Entries provided:
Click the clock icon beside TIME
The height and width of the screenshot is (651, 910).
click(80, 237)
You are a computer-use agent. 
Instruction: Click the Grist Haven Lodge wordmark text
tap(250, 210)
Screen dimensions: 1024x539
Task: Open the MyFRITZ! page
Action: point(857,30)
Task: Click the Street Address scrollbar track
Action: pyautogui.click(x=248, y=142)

What you are asked to do: Copy out the items word for word, from the line containing "You are a computer-use agent." through the end of the items.

Expected answer:
You are a computer-use agent. 
Instruction: Click the Grist Haven Lodge wordmark text
tap(250, 210)
Screen dimensions: 1024x539
Task: Open the MyFRITZ! page
Action: point(857,30)
Task: Click the Street Address scrollbar track
Action: pyautogui.click(x=248, y=142)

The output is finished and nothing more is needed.